この現象は「情報の泡」または「フィルターバブル」と呼ばれ、2011年にインターネット活動家のイーライ・パリサー氏によって提唱されました。インターネットで情報を探すとき、私たちは検索サイトを利用したり、ソーシャルメディアで情報を得たりすることが多いでしょう。これらのサービスは、私たちの過去の検索履歴や閲覧履歴、さらには「いいね!」などの反応といった行動に基づいて、一人ひとりに合わせた情報を表示する仕組みを持っています。例えば、ある特定の商品の広告を頻繁に見るようになった、特定の分野のニュース記事ばかりが表示されるようになった、といった経験はありませんか?それは、あなたが過去にその商品や分野に興味を示した行動をシステムが記憶し、それに基づいて情報を表示しているからです。
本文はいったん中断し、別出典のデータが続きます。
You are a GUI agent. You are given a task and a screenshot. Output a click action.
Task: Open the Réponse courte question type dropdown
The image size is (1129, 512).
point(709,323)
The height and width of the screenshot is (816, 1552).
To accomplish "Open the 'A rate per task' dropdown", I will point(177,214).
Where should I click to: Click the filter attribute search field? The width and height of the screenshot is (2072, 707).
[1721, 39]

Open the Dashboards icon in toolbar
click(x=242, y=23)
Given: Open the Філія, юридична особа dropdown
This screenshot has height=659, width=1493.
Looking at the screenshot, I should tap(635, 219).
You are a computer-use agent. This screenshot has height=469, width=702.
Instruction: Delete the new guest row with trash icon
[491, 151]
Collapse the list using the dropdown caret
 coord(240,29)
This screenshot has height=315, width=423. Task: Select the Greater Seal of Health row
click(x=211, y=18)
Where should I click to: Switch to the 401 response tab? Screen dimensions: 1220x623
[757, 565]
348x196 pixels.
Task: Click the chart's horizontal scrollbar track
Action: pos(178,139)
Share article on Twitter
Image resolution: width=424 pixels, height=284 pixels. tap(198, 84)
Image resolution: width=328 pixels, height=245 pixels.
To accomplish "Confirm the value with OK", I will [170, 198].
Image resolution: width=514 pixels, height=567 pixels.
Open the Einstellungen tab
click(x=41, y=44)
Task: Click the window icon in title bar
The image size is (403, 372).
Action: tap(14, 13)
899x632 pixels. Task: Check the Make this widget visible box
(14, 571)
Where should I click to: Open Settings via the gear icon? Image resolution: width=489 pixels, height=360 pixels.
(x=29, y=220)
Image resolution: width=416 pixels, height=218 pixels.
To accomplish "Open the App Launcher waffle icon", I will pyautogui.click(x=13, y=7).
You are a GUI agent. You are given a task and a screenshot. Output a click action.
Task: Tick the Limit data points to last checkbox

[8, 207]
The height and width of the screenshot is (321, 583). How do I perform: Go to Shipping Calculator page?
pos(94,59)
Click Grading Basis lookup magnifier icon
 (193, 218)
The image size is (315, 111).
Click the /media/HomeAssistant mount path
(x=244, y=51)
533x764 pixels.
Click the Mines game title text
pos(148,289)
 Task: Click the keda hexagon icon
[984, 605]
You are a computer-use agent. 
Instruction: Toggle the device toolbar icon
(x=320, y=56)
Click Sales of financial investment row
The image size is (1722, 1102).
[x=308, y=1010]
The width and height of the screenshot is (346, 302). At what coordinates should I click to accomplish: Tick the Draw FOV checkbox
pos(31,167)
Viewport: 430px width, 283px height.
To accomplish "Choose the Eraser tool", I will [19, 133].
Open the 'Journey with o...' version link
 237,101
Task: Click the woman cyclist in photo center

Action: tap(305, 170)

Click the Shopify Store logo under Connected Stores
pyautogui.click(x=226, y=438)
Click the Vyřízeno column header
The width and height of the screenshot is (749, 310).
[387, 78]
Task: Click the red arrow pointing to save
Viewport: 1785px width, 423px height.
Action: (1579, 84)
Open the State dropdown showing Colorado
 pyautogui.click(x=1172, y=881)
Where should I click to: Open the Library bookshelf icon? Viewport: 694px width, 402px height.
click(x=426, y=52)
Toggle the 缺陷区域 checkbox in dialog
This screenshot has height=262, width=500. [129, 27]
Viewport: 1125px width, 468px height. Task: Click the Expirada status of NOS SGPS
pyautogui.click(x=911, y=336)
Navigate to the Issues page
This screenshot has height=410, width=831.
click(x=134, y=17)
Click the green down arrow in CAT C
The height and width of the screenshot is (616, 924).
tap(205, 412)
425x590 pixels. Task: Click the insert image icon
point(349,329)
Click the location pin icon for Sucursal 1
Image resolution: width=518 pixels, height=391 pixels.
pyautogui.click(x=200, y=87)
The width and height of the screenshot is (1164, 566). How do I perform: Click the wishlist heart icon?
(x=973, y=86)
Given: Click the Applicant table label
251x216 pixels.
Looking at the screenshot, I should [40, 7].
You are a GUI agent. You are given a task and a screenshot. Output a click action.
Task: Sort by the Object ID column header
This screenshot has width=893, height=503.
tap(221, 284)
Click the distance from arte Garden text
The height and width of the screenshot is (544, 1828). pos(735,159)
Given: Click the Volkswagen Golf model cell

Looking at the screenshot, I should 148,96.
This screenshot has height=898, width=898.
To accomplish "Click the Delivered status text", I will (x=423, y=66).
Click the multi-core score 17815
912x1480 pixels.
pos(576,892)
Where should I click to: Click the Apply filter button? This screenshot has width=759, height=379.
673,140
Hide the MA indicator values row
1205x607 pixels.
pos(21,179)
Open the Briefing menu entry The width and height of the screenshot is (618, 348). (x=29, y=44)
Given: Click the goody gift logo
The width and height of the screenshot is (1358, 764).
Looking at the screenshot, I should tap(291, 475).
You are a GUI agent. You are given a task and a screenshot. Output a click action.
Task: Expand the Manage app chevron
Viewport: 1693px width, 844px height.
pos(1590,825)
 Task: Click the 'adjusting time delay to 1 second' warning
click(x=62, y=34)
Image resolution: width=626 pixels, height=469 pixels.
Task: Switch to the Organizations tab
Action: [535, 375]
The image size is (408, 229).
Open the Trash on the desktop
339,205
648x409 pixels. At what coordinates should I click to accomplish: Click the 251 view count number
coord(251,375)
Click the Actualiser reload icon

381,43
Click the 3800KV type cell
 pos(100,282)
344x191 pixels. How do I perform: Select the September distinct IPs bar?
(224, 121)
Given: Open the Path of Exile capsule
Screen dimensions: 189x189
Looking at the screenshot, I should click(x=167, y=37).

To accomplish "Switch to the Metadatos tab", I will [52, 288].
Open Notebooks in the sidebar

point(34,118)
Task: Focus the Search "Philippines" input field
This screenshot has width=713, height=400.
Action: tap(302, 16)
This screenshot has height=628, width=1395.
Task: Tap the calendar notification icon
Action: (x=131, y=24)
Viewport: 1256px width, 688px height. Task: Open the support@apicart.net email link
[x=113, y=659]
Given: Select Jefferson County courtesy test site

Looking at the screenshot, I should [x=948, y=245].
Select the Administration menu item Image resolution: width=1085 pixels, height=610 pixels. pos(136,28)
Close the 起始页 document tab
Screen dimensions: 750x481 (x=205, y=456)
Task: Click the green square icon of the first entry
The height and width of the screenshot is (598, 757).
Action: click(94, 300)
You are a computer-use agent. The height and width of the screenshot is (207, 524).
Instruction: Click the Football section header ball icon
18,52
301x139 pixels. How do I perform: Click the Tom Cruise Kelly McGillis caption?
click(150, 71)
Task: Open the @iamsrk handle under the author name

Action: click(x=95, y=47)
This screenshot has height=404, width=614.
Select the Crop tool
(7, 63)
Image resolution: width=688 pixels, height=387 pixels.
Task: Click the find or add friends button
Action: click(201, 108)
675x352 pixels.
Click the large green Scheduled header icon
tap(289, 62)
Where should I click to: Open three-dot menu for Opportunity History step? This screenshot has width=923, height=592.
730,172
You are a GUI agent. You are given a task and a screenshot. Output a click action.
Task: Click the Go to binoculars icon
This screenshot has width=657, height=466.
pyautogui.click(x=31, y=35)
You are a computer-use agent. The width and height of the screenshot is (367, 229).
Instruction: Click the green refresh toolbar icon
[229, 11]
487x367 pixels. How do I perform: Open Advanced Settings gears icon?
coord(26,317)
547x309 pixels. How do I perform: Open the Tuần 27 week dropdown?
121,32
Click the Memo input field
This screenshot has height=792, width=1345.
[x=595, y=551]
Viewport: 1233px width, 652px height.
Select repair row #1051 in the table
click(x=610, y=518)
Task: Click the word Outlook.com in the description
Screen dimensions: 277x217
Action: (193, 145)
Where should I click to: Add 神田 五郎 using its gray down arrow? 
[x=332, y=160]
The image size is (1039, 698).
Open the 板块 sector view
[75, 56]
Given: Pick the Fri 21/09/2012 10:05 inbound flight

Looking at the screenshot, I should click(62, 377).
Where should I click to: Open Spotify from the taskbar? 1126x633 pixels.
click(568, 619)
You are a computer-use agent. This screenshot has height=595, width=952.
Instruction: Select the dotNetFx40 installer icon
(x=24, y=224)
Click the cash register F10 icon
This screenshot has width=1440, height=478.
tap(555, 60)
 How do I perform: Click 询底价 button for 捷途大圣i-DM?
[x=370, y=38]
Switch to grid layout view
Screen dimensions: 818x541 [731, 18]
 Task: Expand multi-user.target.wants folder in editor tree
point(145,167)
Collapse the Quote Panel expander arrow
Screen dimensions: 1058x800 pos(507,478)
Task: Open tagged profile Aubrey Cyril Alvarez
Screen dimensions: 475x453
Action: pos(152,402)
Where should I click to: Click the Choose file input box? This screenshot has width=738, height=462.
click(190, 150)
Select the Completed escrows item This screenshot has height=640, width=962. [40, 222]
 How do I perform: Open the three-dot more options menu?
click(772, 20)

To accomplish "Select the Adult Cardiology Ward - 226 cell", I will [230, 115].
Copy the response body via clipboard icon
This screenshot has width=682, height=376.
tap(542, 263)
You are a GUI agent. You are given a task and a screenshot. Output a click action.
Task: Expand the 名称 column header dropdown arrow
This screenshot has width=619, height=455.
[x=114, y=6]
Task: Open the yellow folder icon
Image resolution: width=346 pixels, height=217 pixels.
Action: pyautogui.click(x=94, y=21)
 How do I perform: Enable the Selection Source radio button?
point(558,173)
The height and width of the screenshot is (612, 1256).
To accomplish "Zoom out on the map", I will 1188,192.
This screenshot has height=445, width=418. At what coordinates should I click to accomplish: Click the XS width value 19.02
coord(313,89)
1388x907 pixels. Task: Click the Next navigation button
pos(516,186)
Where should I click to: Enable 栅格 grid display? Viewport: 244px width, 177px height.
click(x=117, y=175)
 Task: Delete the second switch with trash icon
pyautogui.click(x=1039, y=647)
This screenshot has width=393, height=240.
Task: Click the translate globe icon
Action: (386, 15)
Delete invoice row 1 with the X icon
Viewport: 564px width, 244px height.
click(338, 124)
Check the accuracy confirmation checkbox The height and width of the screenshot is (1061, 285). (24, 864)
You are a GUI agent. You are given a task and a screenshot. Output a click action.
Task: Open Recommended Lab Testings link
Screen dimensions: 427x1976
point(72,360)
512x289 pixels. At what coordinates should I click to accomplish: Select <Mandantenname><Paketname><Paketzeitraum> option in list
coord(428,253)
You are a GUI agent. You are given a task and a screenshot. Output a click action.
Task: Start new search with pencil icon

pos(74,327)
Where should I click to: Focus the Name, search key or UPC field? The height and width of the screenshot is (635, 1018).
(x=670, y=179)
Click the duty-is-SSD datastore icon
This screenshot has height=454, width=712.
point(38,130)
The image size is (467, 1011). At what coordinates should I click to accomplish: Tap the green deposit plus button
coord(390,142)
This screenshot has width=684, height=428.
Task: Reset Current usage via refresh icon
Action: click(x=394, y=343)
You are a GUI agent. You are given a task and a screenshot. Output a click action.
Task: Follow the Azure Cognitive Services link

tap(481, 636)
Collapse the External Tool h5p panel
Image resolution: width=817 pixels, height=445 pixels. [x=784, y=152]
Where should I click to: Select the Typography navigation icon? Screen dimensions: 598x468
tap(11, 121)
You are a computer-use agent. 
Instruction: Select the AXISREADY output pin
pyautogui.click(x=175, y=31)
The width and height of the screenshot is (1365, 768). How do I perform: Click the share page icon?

この仕組みにより、自分に合った情報に効率よくアクセスできるという利点がある一方、自分とは異なる意見や考え方、新たな発見の機会が失われている可能性も指摘されています。泡の中に閉じ込められた状態では、自分の知っている情報だけを正しいと思い込み、多角的な視点を持つことが難しくなります。異なる意見に触れることで視野が広がり、より深い理解につながることもあるはずです。情報社会を生きる上で、情報の泡という現象を理解し、自ら情報源を多様化させるなど、主体的・積極的に情報と向き合うことが大切です。